Motorised longboats to Museum of Indigenous Animal Trapping and on to Amazonas Animal Reserve.
Methods of trapping animals are described to us by our guide Alex, whose parents still live in the jungle (he now lives in Tena, as he prefers the ‘partying’ in town). The indigenous jungle dwellers are not always that successful in catching animals although, funnily enough, with the advent of the gun, it has been made easier to a certain extent! Alex explained that their traditional attire, loincloths for men and virtually nothing for women, were abolished when the Spaniards arrived to impose their religion and beliefs. The tribespeople were thought of as wild and, true enough, historically they are meant to have de-capitated any intruders found on their territory.

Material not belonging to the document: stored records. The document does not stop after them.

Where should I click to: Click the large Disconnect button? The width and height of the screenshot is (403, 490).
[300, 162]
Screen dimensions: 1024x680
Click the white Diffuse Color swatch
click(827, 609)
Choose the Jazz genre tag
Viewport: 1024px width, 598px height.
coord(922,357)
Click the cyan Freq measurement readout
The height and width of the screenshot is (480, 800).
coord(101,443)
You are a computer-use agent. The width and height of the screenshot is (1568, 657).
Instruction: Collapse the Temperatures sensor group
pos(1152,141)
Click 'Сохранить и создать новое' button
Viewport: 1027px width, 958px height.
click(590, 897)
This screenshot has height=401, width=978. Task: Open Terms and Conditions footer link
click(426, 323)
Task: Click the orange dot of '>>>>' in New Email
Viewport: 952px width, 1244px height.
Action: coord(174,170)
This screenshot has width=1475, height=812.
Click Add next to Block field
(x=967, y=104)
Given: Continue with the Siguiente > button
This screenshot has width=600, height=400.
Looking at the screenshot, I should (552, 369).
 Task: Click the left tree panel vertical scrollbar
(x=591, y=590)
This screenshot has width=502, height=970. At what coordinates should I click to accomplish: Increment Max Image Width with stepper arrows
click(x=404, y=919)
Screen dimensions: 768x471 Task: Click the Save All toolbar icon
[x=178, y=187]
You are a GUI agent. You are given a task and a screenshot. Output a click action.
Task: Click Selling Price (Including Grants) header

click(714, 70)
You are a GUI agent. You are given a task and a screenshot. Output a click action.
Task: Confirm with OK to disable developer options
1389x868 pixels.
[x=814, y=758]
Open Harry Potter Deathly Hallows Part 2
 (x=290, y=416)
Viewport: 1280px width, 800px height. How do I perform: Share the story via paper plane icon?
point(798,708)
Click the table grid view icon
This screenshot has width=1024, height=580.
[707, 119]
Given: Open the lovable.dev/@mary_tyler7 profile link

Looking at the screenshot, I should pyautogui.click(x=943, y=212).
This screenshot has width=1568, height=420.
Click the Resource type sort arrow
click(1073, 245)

The Amazonas Animal Reserve was founded by a Swiss lady in 1993 who believed in the conservation of endangered species through the rehabilitation of injured and mal-treated animals, and their re-integration into the wild. Sarah, our German zoo guide, was volunteering at the reserve as part of her gap year and she was keen to make us aware that, as tourists paying our way, we’re actively sustaining the sanctuary. She was also quite scathing of ignorant Ecuadorians who, through lack of knowledge of endangered species, hunt rare animals for eating at weddings and fiestas. I felt a little awkward as only two hours earlier we were practicing with a blow dart, a traditional weapon against animals. I asked Sarah whether the indigenous people are ‘permitted’ to hunt and she said they should be limited as a lot of the forest has been destroyed, and therefore there are less animals.